De cet axiome : La matière première est pure puissance, Godelroid, contre Henri de Gand et contre Richard de Middleton, tire ce corollaire : La matière première est absolument la même en tous les êtres où elle se rencontre, c’est-à-dire en tous les êtres soumis à la génération et à la corruption, puisque ceux-là seuls, au gré de Godefroid, ont une véritable matière.

La matière première, « c’est[1] la pure puissance à l’existence absolue (esse simpliciter), c’est-à-dire à l’existence que confère une forme substantielle quelconque ; elle n’implique donc rien qui la destine à telle forme substantielle plutôt qu’à telle autre ; il faudrait, en effet, que ce qui la déterminerait de la sorte lût déjà quelque chose d’actuel ; car si c’était une chose purement potentielle, on pourrait répéter à son sujet cc qui vient d’être dit de la matière.

» On ne peut pas dire, non plus, qu’une matière se distingue par elle-même d’une autre matière ; car c’est la forme seule qui détermine les distinctions essentielles tandis que la quantité marque les distinctions accidentelles.

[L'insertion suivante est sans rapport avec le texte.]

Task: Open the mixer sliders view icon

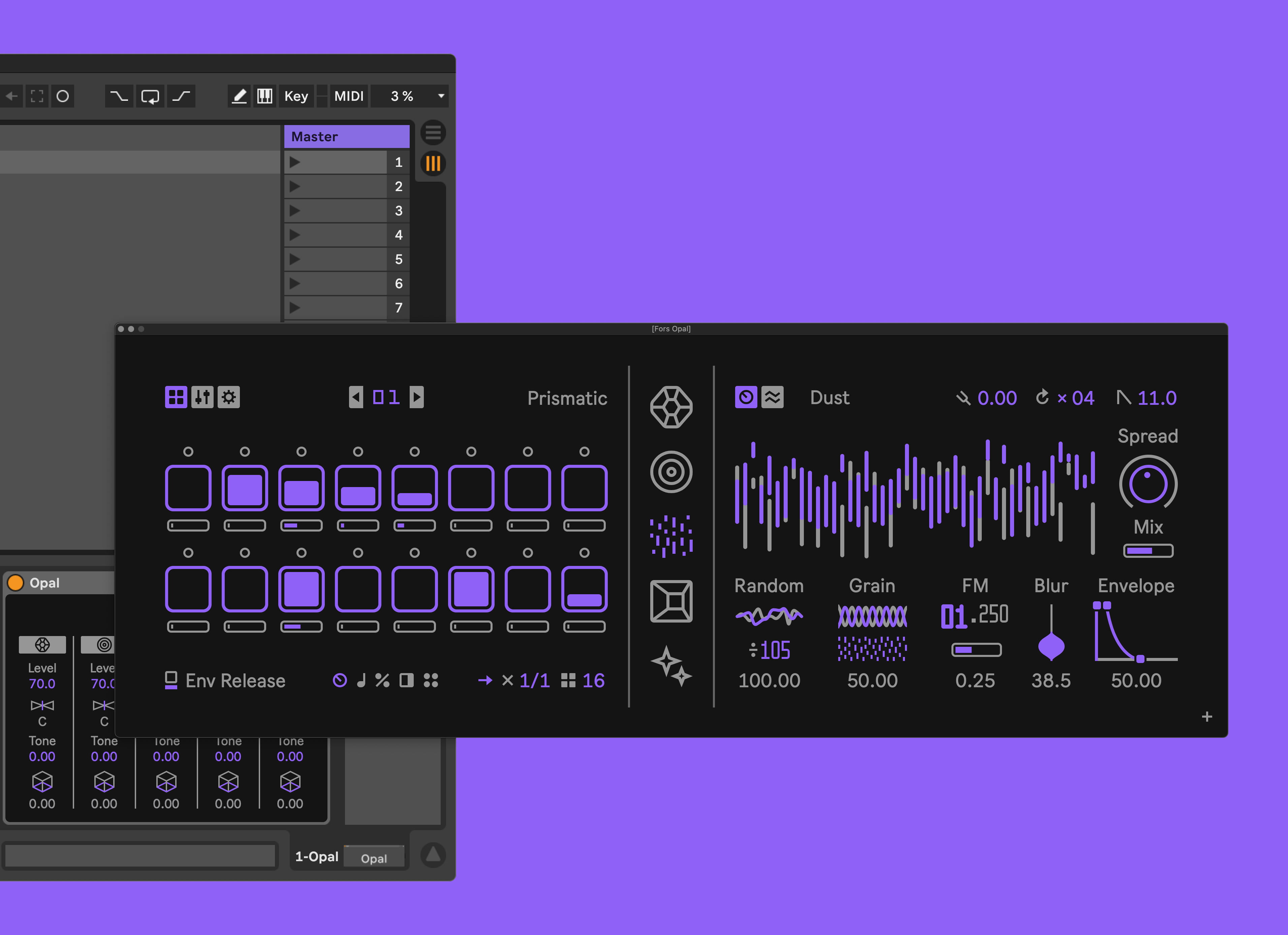Action: tap(202, 397)
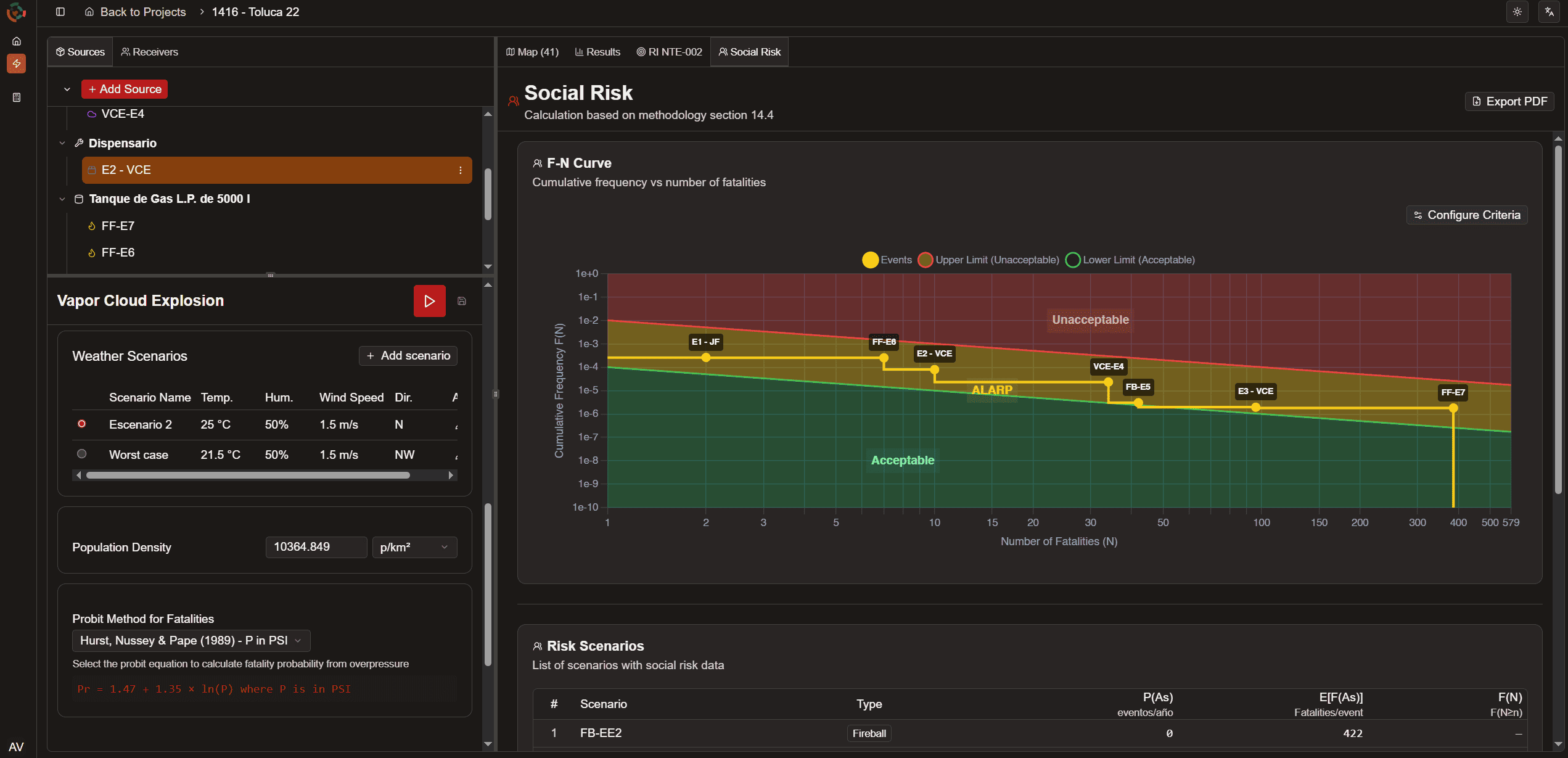Open Configure Criteria for the F-N Curve

(x=1467, y=215)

» Ainsi donc qu’au sein du pur néant, on ne peut marquer aucune distinction, de même en l’être purement potentiel, qui ne possède par lui-même aucune actualité, il est impossible d’établir aucune distinction, et cela parce que la matière ou la pure puissance, tout comme le non-être, ne possède rien qui soit actuel ; elle possède, il est vrai, une certaine entité potentielle, mais elle n’a aucune actualité d’où puisse provenir une distinction essentielle.

» Déclarer, donc, que telle matière est plus noble et plus actuelle que telle autre, c’est ne rien dire du tout ; car là où,

  1. Godefroid de Fontaines Op. laud. Quodlib. III, quæst. III, édit. cit., pp. 182-183.